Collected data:
Segment Open

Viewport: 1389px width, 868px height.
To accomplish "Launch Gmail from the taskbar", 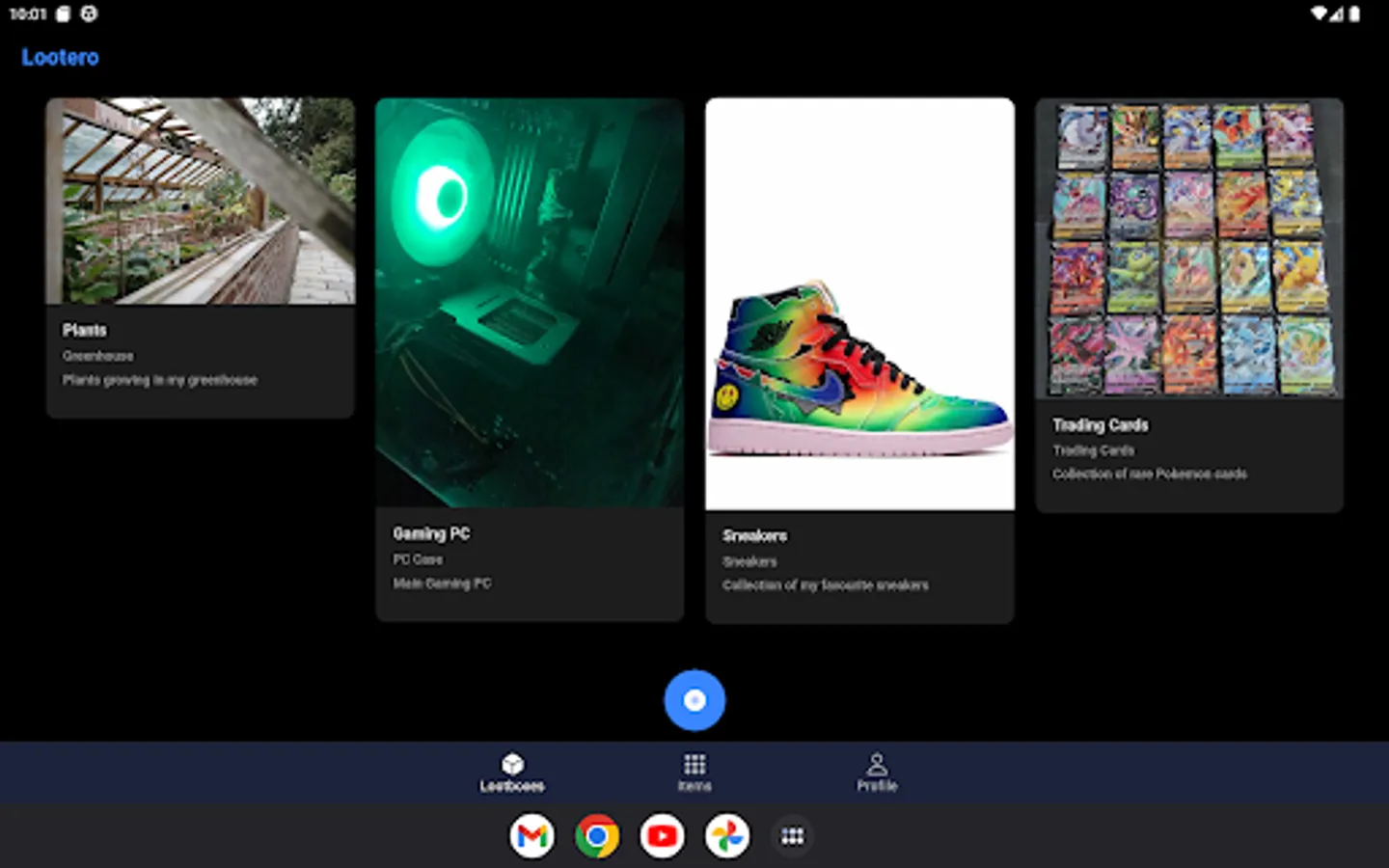I will (532, 836).
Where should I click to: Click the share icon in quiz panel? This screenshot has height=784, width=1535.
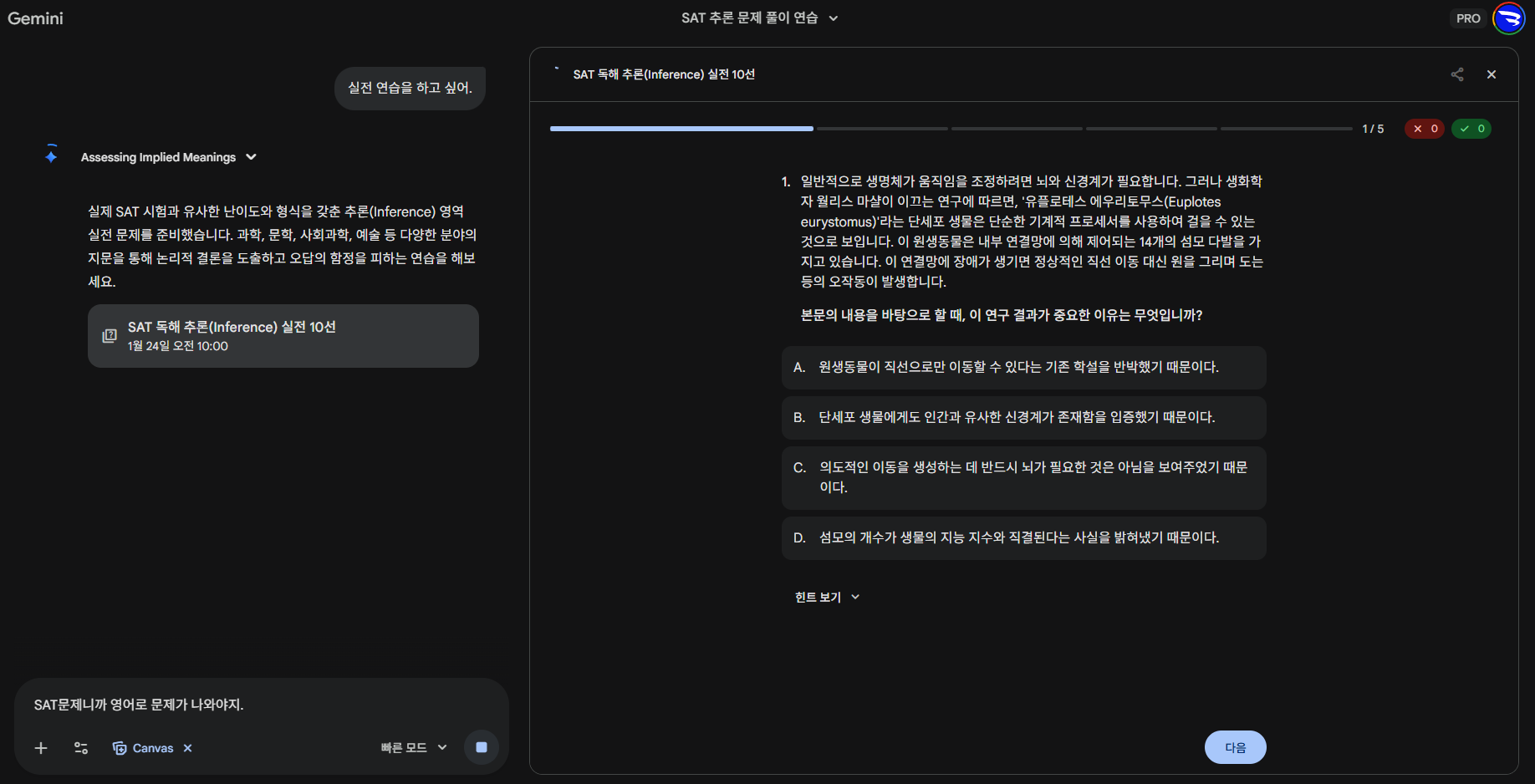1457,74
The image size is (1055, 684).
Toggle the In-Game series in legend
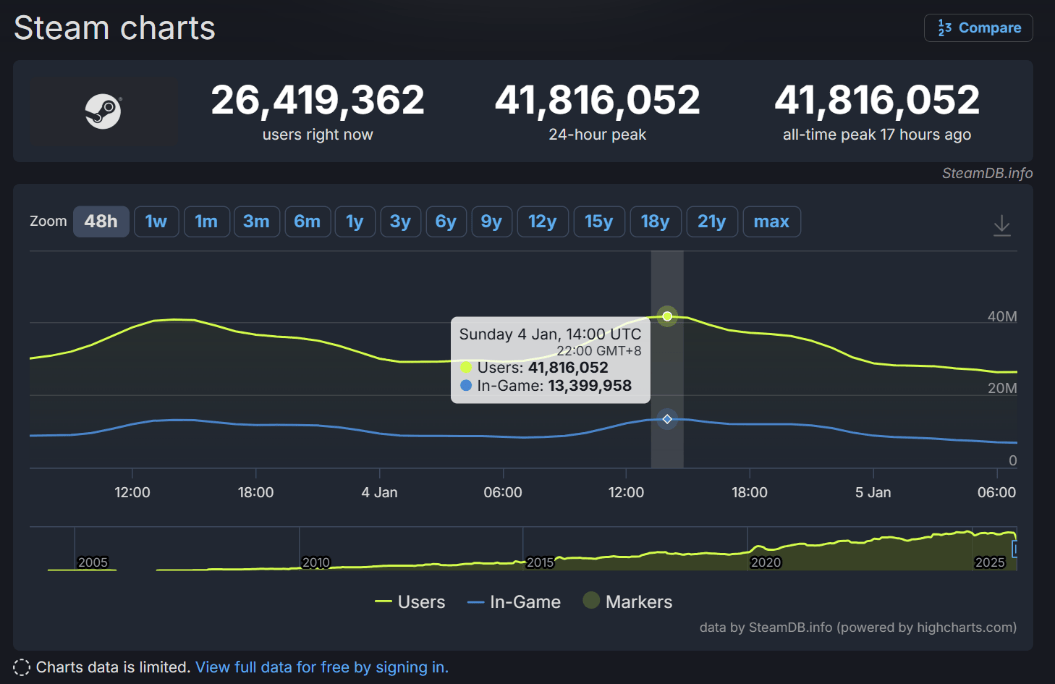(512, 602)
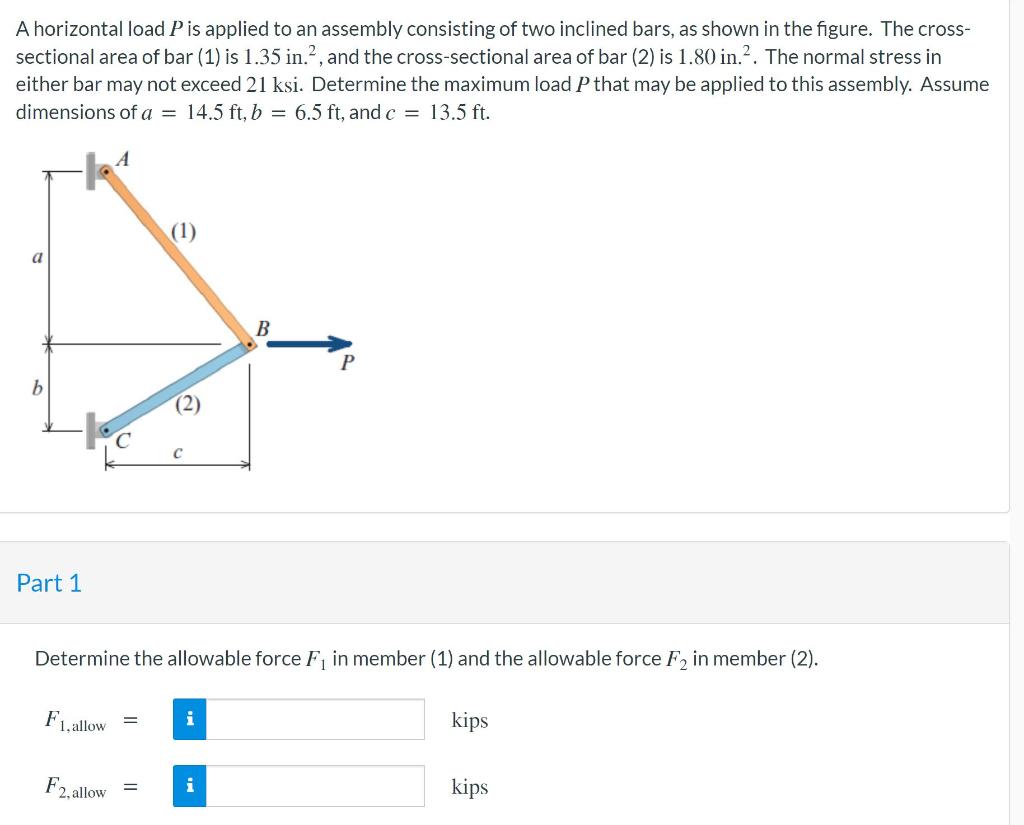Click the problem statement paragraph

coord(500,70)
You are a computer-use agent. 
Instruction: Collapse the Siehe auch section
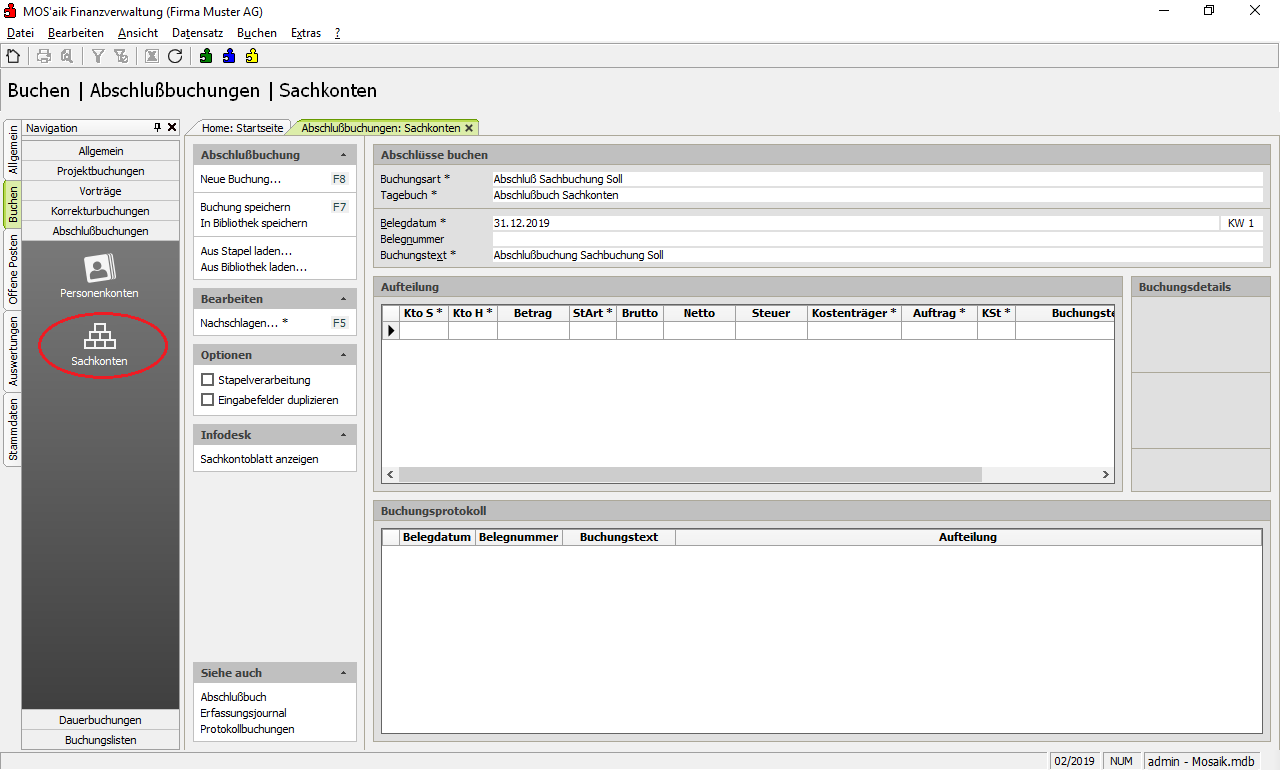[344, 673]
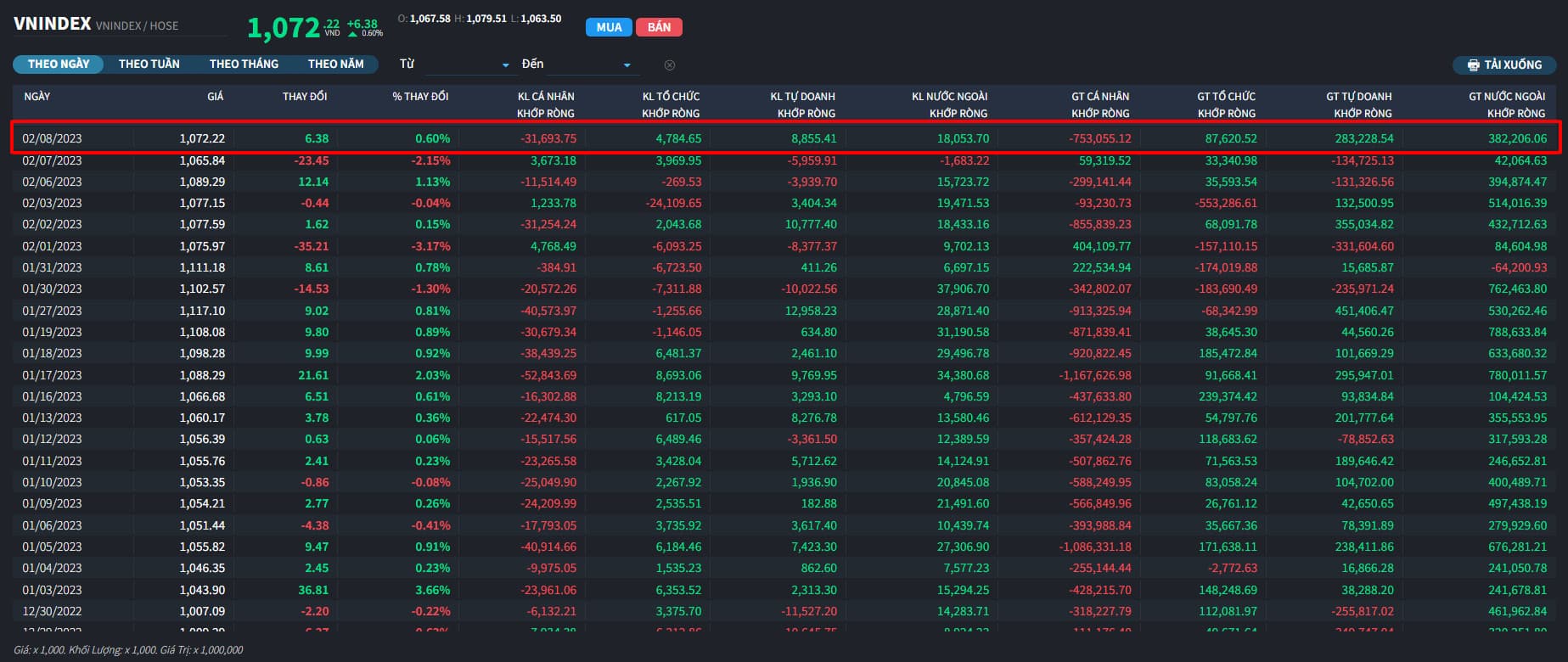Sort by the Ngày column header
The height and width of the screenshot is (662, 1568).
(x=37, y=97)
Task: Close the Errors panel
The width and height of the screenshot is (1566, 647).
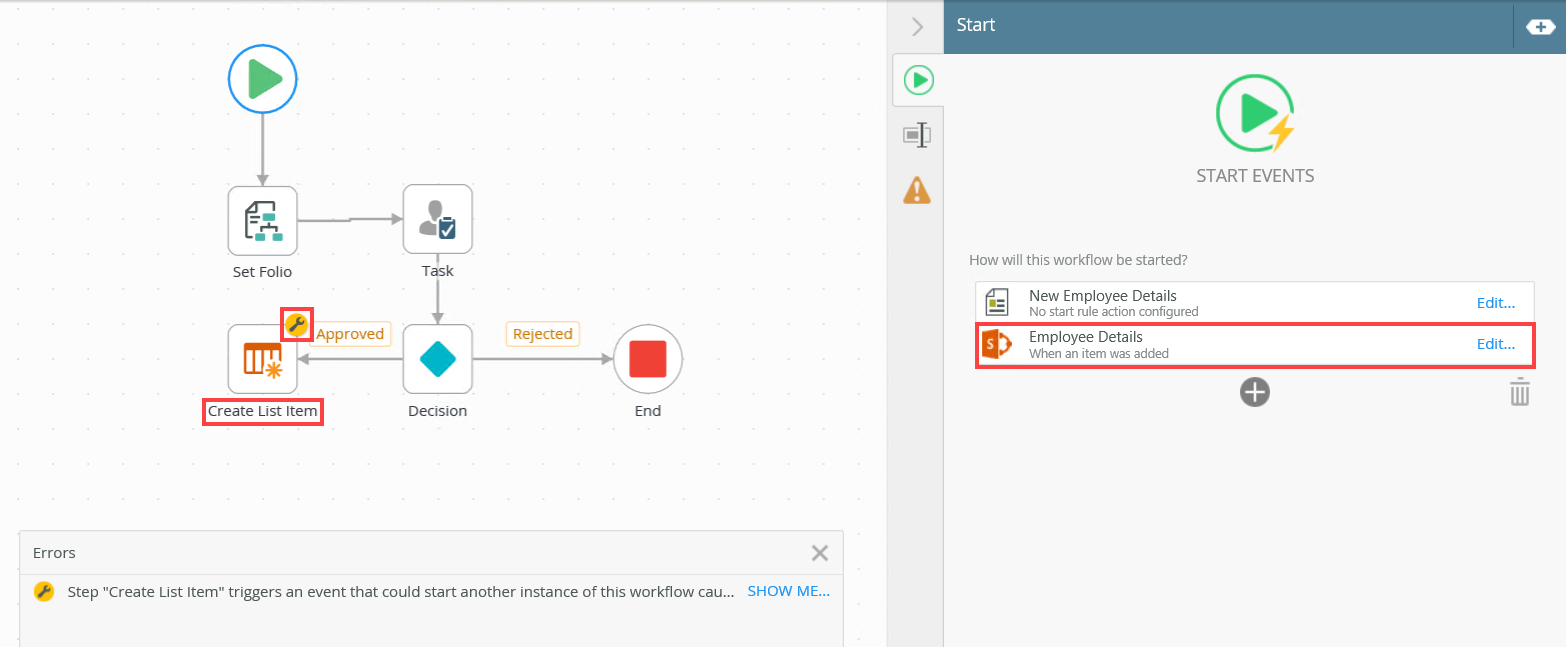Action: [x=820, y=553]
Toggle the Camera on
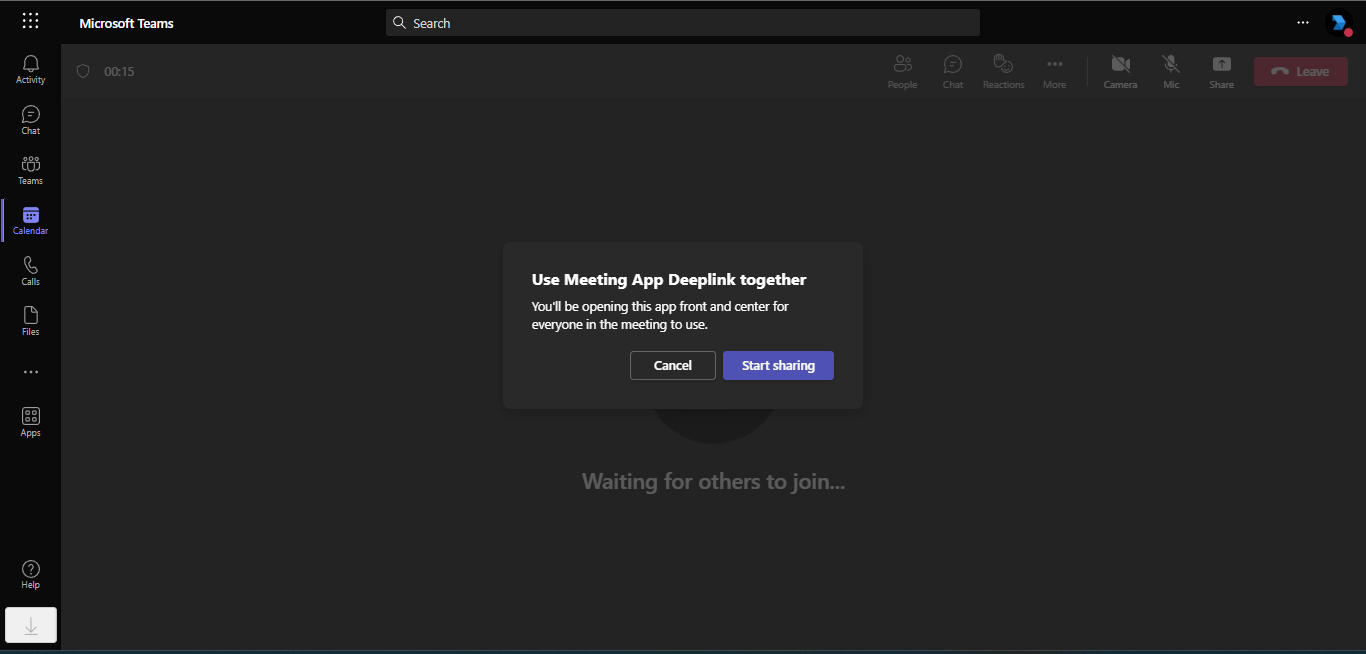1366x654 pixels. coord(1120,70)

Segment Closed

WHAT THE TASK ASKS »
Every line from the one containing "Task: Close the Errors panel" through the end of the entries above is to be copied exactly; pictures are to be left out.

SOLUTION FOR THIS TASK »
Task: Close the Errors panel
The width and height of the screenshot is (1566, 647).
Action: [x=820, y=553]
Toggle the Camera on
1366x654 pixels. coord(1120,70)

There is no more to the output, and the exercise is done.